December 19, 2006 - 9:59pm

I really don't understand why DMOZ is so important nowadays.. Doesn't it smell archaich?
Anyway I've been fortunate too with my personal blog, now, as soon as they will be back, I'll try to get my "serious" blog ( listed too... cross your fingers! :)

December 20, 2006 - 12:15am

Truth be told, DMOZ isn't really necessary anymore. I mean seriously, you go out and get some good relevant inbound links on a site/page that gets cached regularly and *BLAMO* the googlebot just did the DMOZ's editors job. You're now indexed in Google and the other SE's will follow suit as they always do.

If DMOZ is going to remain relevant, they need to clean house of the bad apples that have given them a bad name over the years, accept more people to become editors (possible college credit for some kind of internship?), and obviously integrate a better system for better turnaround and webmaster communication. But what do I know...

December 20, 2006 - 12:15am

Like wikipedia, many DMOZ editors stake out a space for themselves and prevent potential competitors from being able to add their own websites.

Ruins the who thing, IMHO

December 20, 2006 - 12:20am

Awesome, thanks for the update. Yes its archaic but i would love to know when its back up again. A couple of friends were lucky and got some of their sites listed and wow, quite the difference. I submitted mine 3 months ago still no shibang....

December 20, 2006 - 12:58am

I would love to rant but Allen nailed it -- took all the wind out of my sails. Personally, I would like to see AOL get involved and pay editors for their time. If someone doesn't then I sure hope Google and Yahoo de-emphasise it's value (rumor is they are) so we can all quit worrying about it.

December 20, 2006 - 7:04am

I'm the editor of a very small category on DMOZ.

Like Allen suggested, the trouble with DMOZ is that the only people who use it are webmasters. Therefore pretty much everyone who wants to become an editor does so because they have a vested interest in doing so. It's not surprising therefore that a lot of applications get rejected; the irony is that the people rejecting the applications are hypocrites, they just happened to get accepted as editors.

It would take huge investment to change this and get the everyday geek editing DMOZ just because they believe in it.
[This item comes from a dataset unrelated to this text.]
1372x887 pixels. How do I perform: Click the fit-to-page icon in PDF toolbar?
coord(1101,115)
Since I can't see that happening ever DMOZ is doomed to its own destruction.

December 20, 2006 - 4:26pm

I don't think DMOZ is doomed because it will still be there regardless of it's value to marketers. I'm an editor as well and I love to edit small regional categories. It's just fun to see what websites the "little guys" are putting up.

December 20, 2006 - 6:19pm

I was beginning to wonder if it was just me that couldn't submit new URLs. Between the ODP and Gravatar, I'm not sure who I'm more disappointed in seeing down.
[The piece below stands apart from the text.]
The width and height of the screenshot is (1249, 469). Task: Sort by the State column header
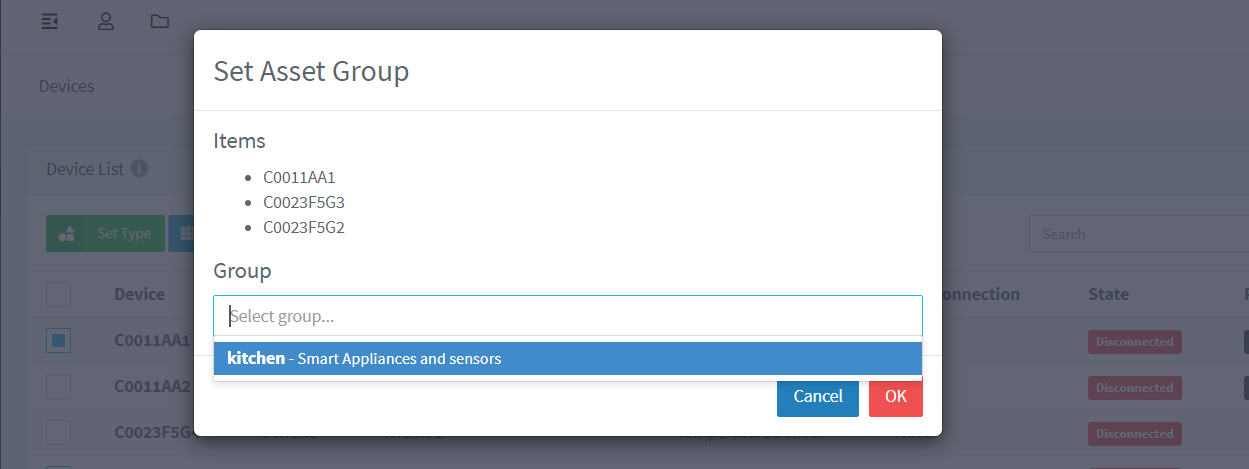[1108, 294]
December 20, 2006 - 9:53pm

I have also experienced similar problems. Genuine listings submitted years ago are never added. Why? No editor every responded. Why? Need to digg into this!

Most of comments above [bias, vested interest, inadequate resources, luck ;), etc. ] answer this question.
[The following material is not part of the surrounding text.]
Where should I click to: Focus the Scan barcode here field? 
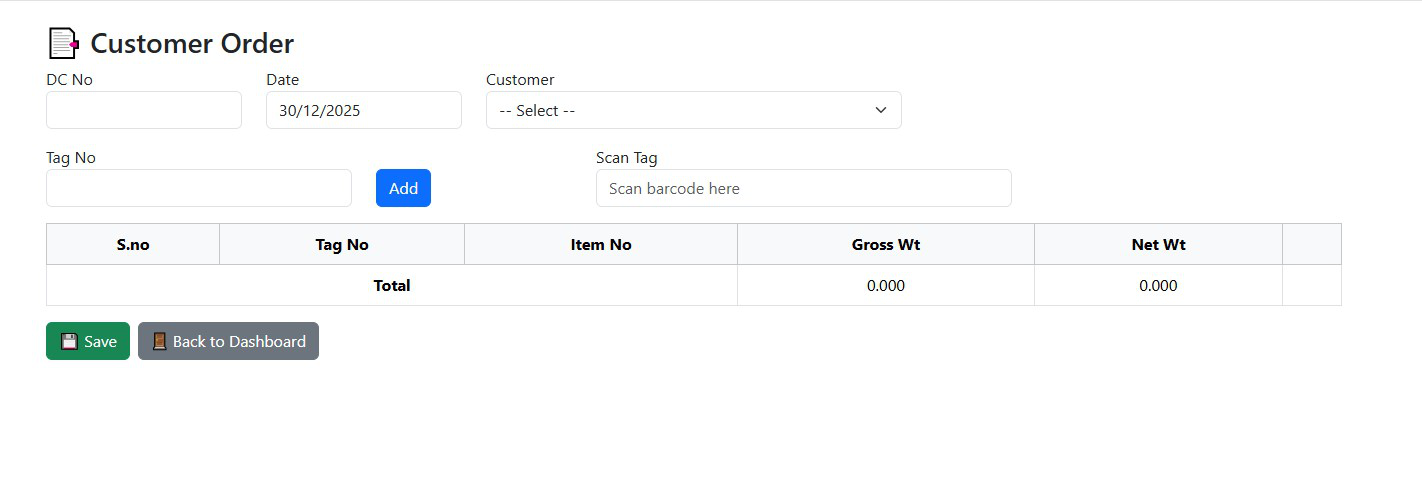point(803,188)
Still hoping to see my website listing someday soon!

December 21, 2006 - 12:36am

Well I tried DMOZ when I started SEO and read somewhere that it is very important to list on DMOZ becasue Google likes it.. Now couple of years have passed away and the sites which I had submitted in the begining are still getting listed.

But since I am now an experienced guy in SEO, I dont care for DMOZ anymore.. better put my efforts on better link building & Quality Content then wasting time on just trying to get listed on DMOZ and wait for months and years to just get listed.. Content sites are much better ranked then the sites that are just listed on DMOZ.

bottomline is that DMOZ is also part of this world. so No worries if you even dont bother to get listed on it.